Zandamela said that it was in March and April that the Bank of Mozambique transited from managing “that emergency situation”.
The main reasons behind Zandamela’s announcement are macroeconomic indicators such as inflation, which has been experiencing a relative deceleration in recent months; the recovery of the metical against the US dollar and the South African rand; and especially the increase in foreign currency reserves.

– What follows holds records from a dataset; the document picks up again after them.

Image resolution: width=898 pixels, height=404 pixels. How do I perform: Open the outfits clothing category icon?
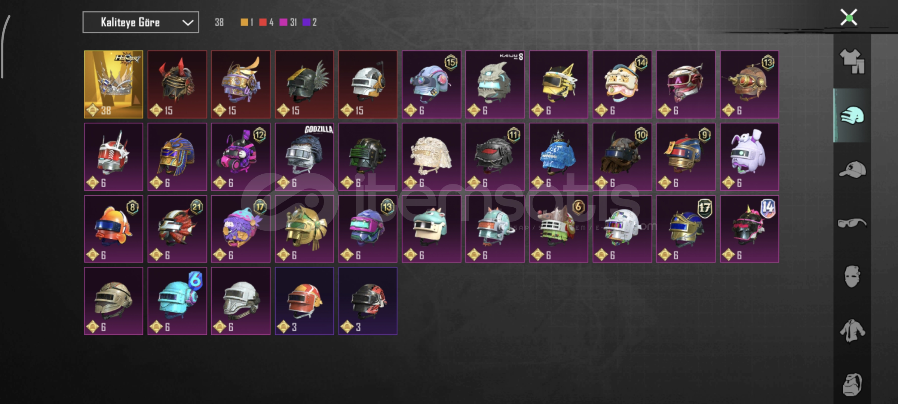coord(852,62)
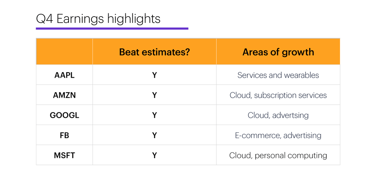Select the Services and wearables cell
Image resolution: width=376 pixels, height=177 pixels.
(278, 75)
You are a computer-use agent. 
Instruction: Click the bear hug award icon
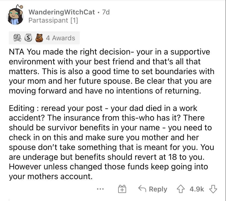pyautogui.click(x=39, y=38)
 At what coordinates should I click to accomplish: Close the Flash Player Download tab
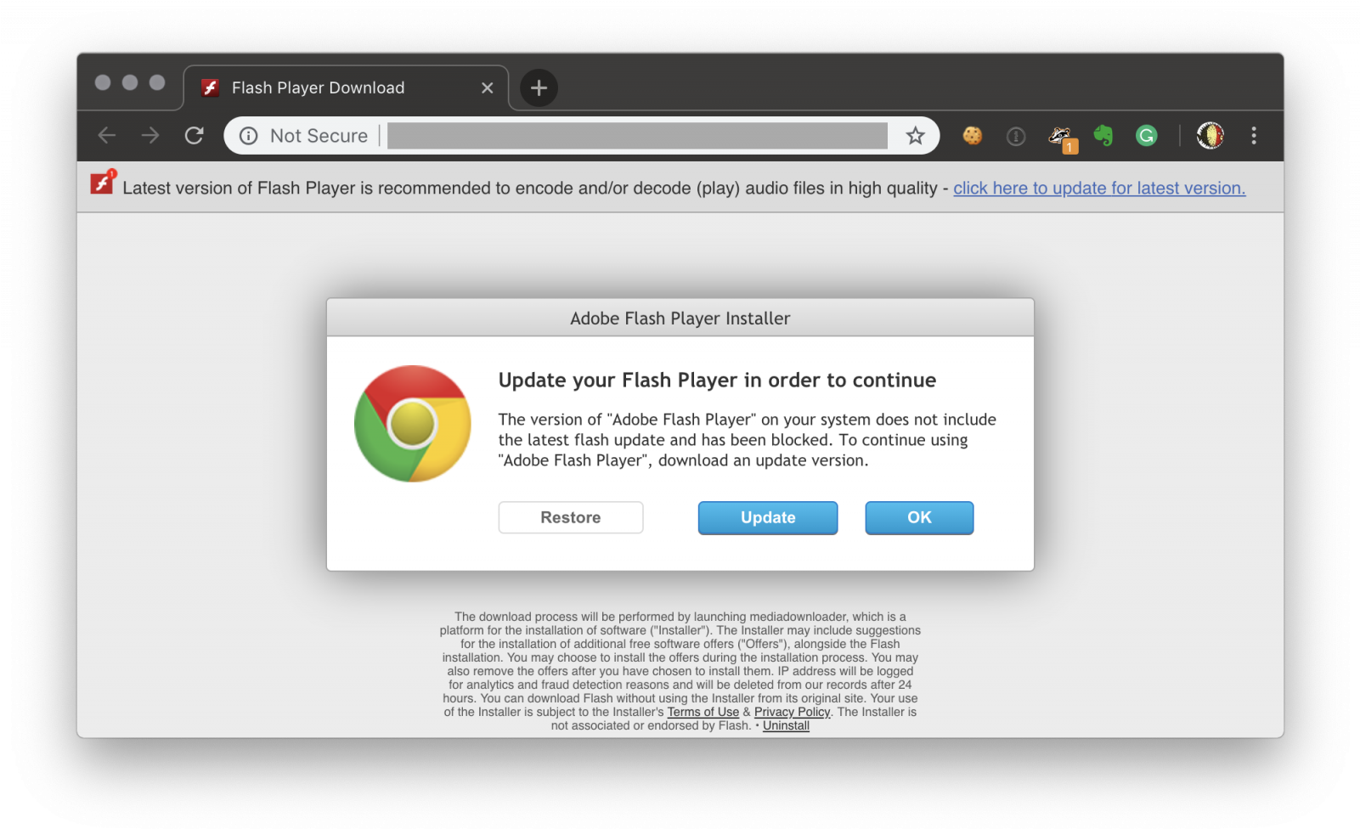point(487,88)
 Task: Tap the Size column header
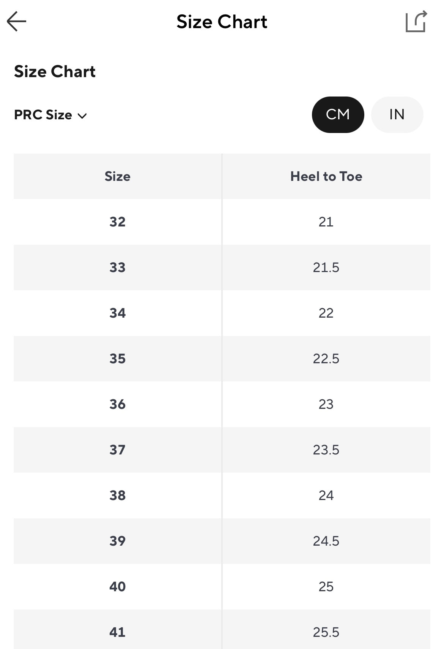118,176
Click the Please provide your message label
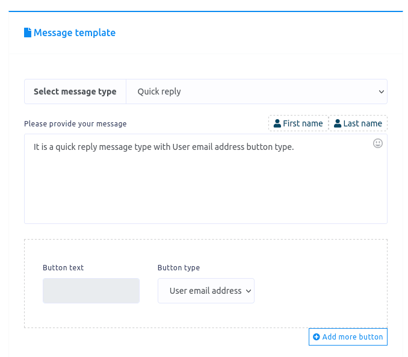Screen dimensions: 408x357 pyautogui.click(x=75, y=124)
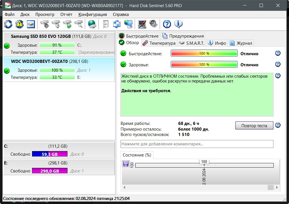Click the blue question mark toolbar icon
Viewport: 289px width, 204px height.
[167, 24]
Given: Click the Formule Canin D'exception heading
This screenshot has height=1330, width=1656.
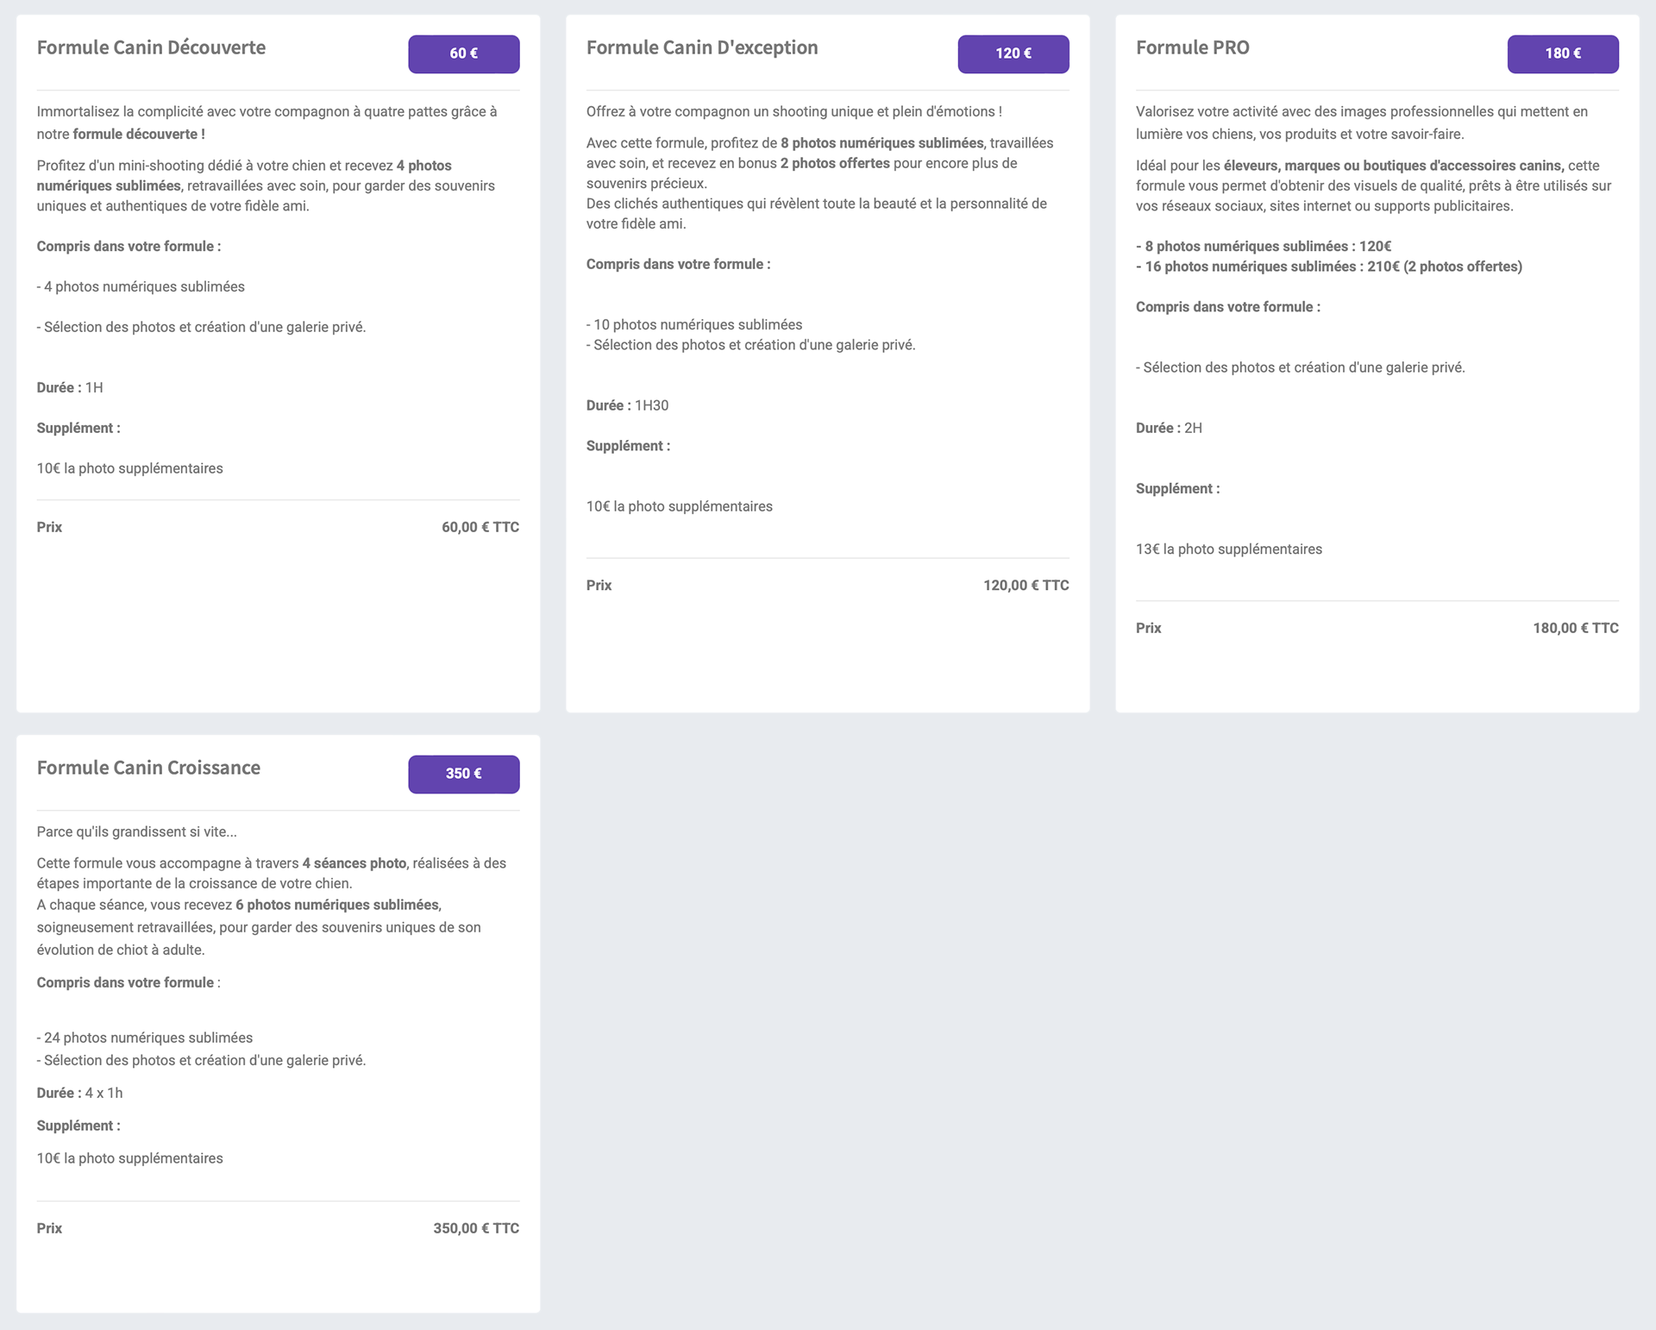Looking at the screenshot, I should (701, 47).
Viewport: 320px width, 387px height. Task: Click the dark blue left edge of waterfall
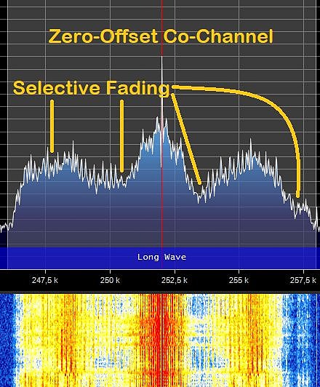(x=7, y=340)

In the last two weeks alone, the Bank of Mozambique has added US$100 million to international reserves, and from January to May it bought more than US$600 million from credit institutions, making a total of more than US$2.342 billion, an amount capable of covering more than six months of imports of non-factorial products and services.
As to inflation, Mozambique experienced one of its highest rates ever last year, at 25.27 percent. It is still high, but the goal by the end of this year is that it should be around 14 percent. So far, the National Institute of Statistics (INE) has reported the price of several products, including food, having fallen.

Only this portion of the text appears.